# Rail help!



## CanadaBoy17 (Jan 2, 2016)

Hey I'm really nervous to fully commit to hitting a rail. And pointers?


----------



## timmytard (Mar 19, 2009)

CanadaBoy17 said:


> Hey I'm really nervous to fully commit to hitting a rail. And pointers?


Armor


TT


----------



## Staff_Sav (Jan 5, 2016)

Don't go in half heartedly. Commit to the rail and you will be better balanced and less likely to fall


----------



## tokyo_dom (Jan 7, 2013)

timmytard said:


> Armor
> 
> 
> TT


This, and a bit of speed - more chance that if you fall it will be past the rail.

Assuming you are all good with boxes, rails arent much different, just slide faster, and most times you just end up coming off one side rather uneventfully. 

The times you dont though, you will want some body protection. I go with knee and shin protection (kneepads have a shin extension) at the least


----------



## MVC (Nov 5, 2015)

tokyo_dom said:


> This, and a bit of speed - more chance that if you fall it will be past the rail.
> 
> Assuming you are all good with boxes, rails arent much different, just slide faster, and most times you just end up coming off one side rather uneventfully.
> 
> The times you dont though, you will want some body protection. I go with knee and shin protection (kneepads have a shin extension) at the least


I never knocked my shins on a rail but i love my chest/backprotector. Even last time i was in the indoor funpark i was lucky i was wearing them. I came off / slipped off the rail, my board touched down in a weird way i guess, launching me back first on the corner off a Box. ( they are placed way to close to each-other, mostly not a problem for me because when i do slip i come off on the other side).

Soon a crowd formed around me, asking me if i was ok ( "oh shit man, you guuuud "? ) and i was !!!! No pain, just my ego had a little dent, but no mixed feeling on the next run down to hit the same rail again. 
No one noticed i was wearing a back protector :wink: and heard some one later on when i was having a drink with my mates, 
"1) you saw that nasty crash on the box"
"2) yeah that looked painfull, blah blah mumble (could hear)"
"1) that dude is though tho, he said he was fine k:, got up, smiled at me,went down to the lift and just tried again"
"2) no serious? "

--> > ego restored 100% :nerd::happy::laughat:

Not only is a chest and backprotector great for your body (just was a little sore/stiff in the morning) apparently also for your confidence and > ego ! 
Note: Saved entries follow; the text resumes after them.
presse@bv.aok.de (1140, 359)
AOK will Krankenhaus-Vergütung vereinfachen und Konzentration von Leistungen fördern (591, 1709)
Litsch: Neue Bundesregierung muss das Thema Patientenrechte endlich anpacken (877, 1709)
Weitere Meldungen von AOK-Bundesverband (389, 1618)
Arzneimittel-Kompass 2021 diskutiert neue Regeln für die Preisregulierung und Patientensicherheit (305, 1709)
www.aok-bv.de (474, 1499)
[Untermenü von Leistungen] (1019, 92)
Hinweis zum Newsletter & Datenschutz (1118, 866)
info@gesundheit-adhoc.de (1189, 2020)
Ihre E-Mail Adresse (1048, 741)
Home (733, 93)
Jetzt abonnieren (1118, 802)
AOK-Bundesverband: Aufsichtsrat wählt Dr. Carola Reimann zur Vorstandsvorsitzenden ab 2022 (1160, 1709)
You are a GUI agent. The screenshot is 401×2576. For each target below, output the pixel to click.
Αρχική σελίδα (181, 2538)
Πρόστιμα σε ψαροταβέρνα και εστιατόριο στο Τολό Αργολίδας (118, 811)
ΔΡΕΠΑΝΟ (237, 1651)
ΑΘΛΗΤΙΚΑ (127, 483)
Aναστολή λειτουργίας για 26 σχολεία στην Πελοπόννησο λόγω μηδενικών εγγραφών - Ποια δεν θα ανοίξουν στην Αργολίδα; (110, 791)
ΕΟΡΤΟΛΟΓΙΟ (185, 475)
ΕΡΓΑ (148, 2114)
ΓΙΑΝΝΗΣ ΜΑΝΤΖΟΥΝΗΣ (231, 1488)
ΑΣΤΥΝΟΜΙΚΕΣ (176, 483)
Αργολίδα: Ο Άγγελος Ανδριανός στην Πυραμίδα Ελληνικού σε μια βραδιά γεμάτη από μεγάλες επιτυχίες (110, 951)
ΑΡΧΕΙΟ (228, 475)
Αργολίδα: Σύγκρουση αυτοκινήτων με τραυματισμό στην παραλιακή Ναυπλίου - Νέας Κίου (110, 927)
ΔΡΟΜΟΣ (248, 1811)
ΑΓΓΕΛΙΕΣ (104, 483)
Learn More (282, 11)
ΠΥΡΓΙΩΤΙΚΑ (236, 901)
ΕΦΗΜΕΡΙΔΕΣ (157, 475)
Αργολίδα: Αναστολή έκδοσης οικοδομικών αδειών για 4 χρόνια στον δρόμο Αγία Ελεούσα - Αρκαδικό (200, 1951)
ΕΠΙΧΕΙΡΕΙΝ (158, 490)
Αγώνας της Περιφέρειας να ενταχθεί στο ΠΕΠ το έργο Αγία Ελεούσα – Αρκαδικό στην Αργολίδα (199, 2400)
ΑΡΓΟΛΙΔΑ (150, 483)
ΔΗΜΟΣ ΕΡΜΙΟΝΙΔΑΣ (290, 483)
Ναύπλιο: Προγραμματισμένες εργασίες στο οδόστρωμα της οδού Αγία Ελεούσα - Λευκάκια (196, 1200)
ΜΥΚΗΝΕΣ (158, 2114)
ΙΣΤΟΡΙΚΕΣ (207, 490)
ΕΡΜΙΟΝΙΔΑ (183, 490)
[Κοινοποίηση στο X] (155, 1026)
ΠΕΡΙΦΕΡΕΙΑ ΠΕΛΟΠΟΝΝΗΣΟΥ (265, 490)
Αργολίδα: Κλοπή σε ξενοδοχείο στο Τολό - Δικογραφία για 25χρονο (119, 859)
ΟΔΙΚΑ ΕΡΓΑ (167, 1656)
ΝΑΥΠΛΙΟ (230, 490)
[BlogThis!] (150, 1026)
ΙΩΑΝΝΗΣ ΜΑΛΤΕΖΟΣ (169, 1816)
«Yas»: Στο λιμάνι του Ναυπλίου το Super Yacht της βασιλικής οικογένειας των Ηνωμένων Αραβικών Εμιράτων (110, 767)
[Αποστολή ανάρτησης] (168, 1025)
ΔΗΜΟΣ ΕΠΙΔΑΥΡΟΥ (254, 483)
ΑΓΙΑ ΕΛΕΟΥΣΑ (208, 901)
* is some marketing goeroe want's to use this in advertising, i accept cash and free stuff along with shares/stocks/bonds :grin:


----------



## tokyo_dom (Jan 7, 2013)

Not a marketing guru, but interested in knowing what back/chest protector you are using. I had a back protector/turtle shell, but always felt it was riding up so that it might have actually put more risk of me snapping my neck.

Always felt chest protectors couldnt really protect me from much, any decent fall on that will break ribs, not much that a couple of cm of foam could help (i guess?)


----------



## MVC (Nov 5, 2015)

tokyo_dom said:


> Not a marketing guru, but interested in knowing what back/chest protector you are using. I had a back protector/turtle shell, but always felt it was riding up so that it might have actually put more risk of me snapping my neck.
> 
> Always felt chest protectors couldnt really protect me from much, any decent fall on that will break ribs, not much that a couple of cm of foam could help (i guess?)


i have 2 chest-backprotectors and love them both i have one from dainese and one from icon. Both are developped for motorsports (cause when there is no snow, you can find me at the track)


These are no foam protectors but hard protectors, the icon chest protector is rubberized material but does the job great!

maybe overkill but since i own the way should i buy a softer special snowboard protector. They fit great and don't ride up on me.


----------



## Brewtown (Feb 16, 2014)

I'm no jib kid, so take what I have to say with a grain of salt, but here is what I've found has worked for me...

For me the most important thing to learn is to how to quickly get off the feature when you start to lose your balance. The key to this is to keep your knees bent and maintain an athletic position to allow you to react quickly. 

Don't fight to stay on if you're not locked in. Confidence doesn't come from blind commitment, it comes from a graceful early exit when things start to go bad. 

Speed is your friend. 

Don't underestimate the power of visualization. If you're nervous about something and imagine the worst possible scenario it's probably going to come true.


----------



## JTCarver (Dec 27, 2015)

MVC said:


> i have 2 chest-backprotectors and love them both i have one from dainese and one from icon. Both are developped for motorsports (cause when there is no snow, you can find me at the track)
> 
> 
> These are no foam protectors but hard protectors, the icon chest protector is rubberized material but does the job great!
> ...


Downhill moutain bike protection is another option that is usually lighter weight, but lighter duty than moto gear. It should be more than adequate for most snowboarding.


----------



## MVC (Nov 5, 2015)

JTCarver said:


> Downhill moutain bike protection is another option that is usually lighter weight, but lighter duty than moto gear. It should be more than adequate for most snowboarding.


That is also an option, but since i have them, i'm don't need other gear. The icon one is also pretty light.


----------